El corazón de don Rolando siempre estaba debilitado por una arritmia ventricular severa que agotaba sus fuerzas, peor aún a sus 85 años de edad. Hoy, gracias a una proeza tecnológica y humana realizada por la Unidad de Electrofisiología del Hospital Nacional Guillermo Almenara Irigoyen de EsSalud, este adulto mayor puede sonreír a la vida con mayor seguridad.
Su anomalía era una extrasístole ventricular muy frecuente que estaba destruyendo la función de su corazón. El desafío era mayor porque la arritmia se originaba en una zona crítica rodeada de arterias y venas vitales.
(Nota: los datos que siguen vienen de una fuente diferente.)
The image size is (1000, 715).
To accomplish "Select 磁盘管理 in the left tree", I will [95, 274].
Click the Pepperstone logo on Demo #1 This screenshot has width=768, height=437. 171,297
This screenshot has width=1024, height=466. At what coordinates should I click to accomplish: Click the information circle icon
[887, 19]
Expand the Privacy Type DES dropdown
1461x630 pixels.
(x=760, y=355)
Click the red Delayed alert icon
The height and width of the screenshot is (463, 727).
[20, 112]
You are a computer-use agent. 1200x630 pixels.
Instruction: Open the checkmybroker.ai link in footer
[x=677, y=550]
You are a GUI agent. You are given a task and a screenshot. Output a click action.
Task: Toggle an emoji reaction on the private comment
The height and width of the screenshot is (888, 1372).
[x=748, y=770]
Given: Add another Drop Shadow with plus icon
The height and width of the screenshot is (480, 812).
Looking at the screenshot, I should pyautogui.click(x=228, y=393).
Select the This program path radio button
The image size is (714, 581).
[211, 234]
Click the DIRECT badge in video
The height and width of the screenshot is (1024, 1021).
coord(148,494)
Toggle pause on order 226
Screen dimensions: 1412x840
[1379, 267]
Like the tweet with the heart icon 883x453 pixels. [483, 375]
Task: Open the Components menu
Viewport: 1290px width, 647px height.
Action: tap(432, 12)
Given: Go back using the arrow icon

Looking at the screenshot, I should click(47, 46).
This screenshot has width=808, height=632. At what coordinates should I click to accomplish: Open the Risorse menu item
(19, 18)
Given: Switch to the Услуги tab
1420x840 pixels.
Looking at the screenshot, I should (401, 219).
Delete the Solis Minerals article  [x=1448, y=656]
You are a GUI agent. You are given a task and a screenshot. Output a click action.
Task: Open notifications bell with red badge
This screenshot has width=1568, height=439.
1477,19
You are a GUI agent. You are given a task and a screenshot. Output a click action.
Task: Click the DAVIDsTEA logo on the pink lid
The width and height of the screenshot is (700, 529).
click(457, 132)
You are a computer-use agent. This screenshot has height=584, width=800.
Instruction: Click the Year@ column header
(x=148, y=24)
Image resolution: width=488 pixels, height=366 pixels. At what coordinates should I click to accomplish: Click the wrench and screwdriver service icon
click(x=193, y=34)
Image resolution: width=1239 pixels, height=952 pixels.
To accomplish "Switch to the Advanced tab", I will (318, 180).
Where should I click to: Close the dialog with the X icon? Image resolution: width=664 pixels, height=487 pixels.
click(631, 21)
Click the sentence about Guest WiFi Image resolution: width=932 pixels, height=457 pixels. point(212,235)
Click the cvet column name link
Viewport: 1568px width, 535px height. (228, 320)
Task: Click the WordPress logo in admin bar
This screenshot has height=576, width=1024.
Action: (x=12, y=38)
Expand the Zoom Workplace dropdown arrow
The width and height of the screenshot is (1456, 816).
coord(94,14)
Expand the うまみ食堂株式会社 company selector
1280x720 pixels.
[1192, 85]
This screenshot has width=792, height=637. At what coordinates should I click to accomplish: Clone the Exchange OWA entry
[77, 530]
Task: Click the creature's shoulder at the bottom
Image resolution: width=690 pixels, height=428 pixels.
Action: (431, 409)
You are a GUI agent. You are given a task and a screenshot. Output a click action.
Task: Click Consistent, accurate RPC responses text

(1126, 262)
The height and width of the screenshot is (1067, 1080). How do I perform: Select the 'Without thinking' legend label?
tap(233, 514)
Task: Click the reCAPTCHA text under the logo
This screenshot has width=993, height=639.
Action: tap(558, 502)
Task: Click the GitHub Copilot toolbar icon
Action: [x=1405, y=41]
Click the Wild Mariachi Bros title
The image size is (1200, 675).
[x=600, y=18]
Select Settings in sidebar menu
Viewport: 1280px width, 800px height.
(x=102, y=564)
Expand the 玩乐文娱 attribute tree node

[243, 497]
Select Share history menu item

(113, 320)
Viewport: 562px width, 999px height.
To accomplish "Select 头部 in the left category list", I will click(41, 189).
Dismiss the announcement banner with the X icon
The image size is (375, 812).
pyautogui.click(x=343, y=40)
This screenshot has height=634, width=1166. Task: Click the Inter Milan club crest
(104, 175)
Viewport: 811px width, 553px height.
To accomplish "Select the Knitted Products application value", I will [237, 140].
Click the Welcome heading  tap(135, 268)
Don Rolando Medina siempre dice que los seres humanos somos como las abejas: cada esfuerzo personal alimenta el mismo panal. Ahora, a sus 85 años y rodeado del amor de su hija y nietos en San Juan de Lurigancho, es su propio “panal” familiar el que celebra un milagro médico.
Intervención de alta precisión
“Tuvimos que intervenir a milímetros de las arterias que irrigan todo el corazón. Gracias a la planificación con imágenes tomográficas y ecografía intracardíaca, pudimos mapear el órgano en detalle y realizar una ablación (quemar el tejido dañado) con precisión milimétrica”, explicó el Dr. Jael Fernández Prado, coordinador de la Unidad de Electrofisiología.
El procedimiento, que duró una hora y media, se realizó con el paciente despierto y sin necesidad de realizar incisiones mayores o abrir el pecho. “En otros lugares, por su edad y el deterioro de su corazón, quizás jamás lo hubieran intervenido. Aquí se dio la oportunidad de curarse”, expresó el especialista.




De la sala a casa
La pericia del equipo multidisciplinario —integrado por electrofisiólogos, anestesiólogos, cardiólogos y enfermeras— permitió que Rolando saliera de sala en condiciones óptimas. Gracias al uso de dispositivos de cierre vascular que sellan la arteria inmediatamente, el paciente pudo recibir el alta al día siguiente de la operación.
“Es un excelente equipo. Mientras me intervenían, me conversaban para subirme la moral. Mi agradecimiento total al doctor Fernández, al Hospital Almenara de EsSalud”, manifestó.
A la vanguardia
Este caso es un ejemplo del crecimiento de la Unidad de Electrofisiología del Hospital Almenara, que proyecta realizar este año cerca de 400 ablaciones de alta complejidad.
Con tecnología de punta, el hospital trata desde pacientes jóvenes hasta adultos mayores en situaciones críticas, consolidándose como un referente nacional en el tratamiento de enfermedades del ritmo cardíaco.
Con estas acciones, la actual gestión de EsSalud, que preside el doctor Luis Rosales Pereda, reafirma su misión de proteger la vida de sus asegurados en todas las etapas, combinando la innovación científica con la calidez humana.